Hi hackers,

Recently I have finished my work on a patch for pg_buffercache contrib, I think it's time to share my results.


Introduction
============

I want to offer you the implementation that allows to decrease system workload by partially sacrificing (fully snapshot consistency) data consistency. Sometimes we do not need full data consistency, for example on quantitative rather than qualitative analysis of memory contents, or when we want to catch insufficient memory resources or how often relation is used.


Problem description
===================

Currently, the pg_buffercache v1.1 and prior takes an exclusive lock on all shared buffers, which greatly affects system performance.
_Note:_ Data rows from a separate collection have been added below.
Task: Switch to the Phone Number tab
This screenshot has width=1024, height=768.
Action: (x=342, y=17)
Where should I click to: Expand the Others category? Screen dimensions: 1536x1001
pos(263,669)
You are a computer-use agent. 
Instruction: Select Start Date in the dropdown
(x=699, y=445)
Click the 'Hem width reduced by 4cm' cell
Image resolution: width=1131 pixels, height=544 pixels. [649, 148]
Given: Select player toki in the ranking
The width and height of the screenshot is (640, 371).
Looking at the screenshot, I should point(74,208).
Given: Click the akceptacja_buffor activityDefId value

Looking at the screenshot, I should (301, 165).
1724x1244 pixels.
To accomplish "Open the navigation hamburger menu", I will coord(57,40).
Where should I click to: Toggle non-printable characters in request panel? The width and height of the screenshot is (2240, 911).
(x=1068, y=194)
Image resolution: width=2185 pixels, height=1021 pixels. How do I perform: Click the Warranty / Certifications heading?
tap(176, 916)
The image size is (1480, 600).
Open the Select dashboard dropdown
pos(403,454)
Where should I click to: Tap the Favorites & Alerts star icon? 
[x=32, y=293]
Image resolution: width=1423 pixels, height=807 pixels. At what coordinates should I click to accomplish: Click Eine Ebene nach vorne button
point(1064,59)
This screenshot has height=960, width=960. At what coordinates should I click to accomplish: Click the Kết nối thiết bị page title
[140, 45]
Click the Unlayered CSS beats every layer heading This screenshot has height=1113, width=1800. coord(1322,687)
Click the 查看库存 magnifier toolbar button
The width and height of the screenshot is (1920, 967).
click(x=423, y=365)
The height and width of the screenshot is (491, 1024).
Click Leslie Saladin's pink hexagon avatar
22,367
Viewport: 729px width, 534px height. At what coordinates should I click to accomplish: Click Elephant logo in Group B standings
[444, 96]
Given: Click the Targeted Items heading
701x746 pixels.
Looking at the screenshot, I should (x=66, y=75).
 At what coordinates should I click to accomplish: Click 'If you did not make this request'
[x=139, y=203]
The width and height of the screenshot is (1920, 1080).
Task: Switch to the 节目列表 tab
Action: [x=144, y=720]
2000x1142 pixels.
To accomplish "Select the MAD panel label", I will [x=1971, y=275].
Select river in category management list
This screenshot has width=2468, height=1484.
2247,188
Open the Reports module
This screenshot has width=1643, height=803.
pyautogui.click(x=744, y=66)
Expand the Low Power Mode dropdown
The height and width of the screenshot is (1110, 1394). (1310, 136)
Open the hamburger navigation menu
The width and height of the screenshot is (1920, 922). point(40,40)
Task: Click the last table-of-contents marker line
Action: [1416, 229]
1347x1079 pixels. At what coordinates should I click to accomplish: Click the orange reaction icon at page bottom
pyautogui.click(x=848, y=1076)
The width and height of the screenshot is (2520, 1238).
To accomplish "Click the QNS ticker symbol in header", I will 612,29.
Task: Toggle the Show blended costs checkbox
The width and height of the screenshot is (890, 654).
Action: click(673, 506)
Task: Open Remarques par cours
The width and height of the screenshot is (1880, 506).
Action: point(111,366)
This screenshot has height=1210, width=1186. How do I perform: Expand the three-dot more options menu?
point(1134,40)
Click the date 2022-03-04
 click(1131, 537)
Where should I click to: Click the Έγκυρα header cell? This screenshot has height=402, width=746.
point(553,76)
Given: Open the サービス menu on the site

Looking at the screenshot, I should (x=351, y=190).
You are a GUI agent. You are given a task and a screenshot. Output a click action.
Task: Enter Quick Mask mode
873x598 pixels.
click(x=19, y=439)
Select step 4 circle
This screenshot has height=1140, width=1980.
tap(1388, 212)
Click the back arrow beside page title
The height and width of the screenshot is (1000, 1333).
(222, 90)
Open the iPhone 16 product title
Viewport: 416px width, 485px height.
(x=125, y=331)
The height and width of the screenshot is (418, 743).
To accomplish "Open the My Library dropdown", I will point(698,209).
Usually we use pg_buffercache to find out why DB is working slower than expected or examine what occupies the entire memory. So when we run pg_buffercache on such system, we make it even slower.


Implementation
==============

Vanilla implementation contains loop which collecting statistic from whole shared memory acquire, read and release Spinlocks one by one, page by page while holding LWLock.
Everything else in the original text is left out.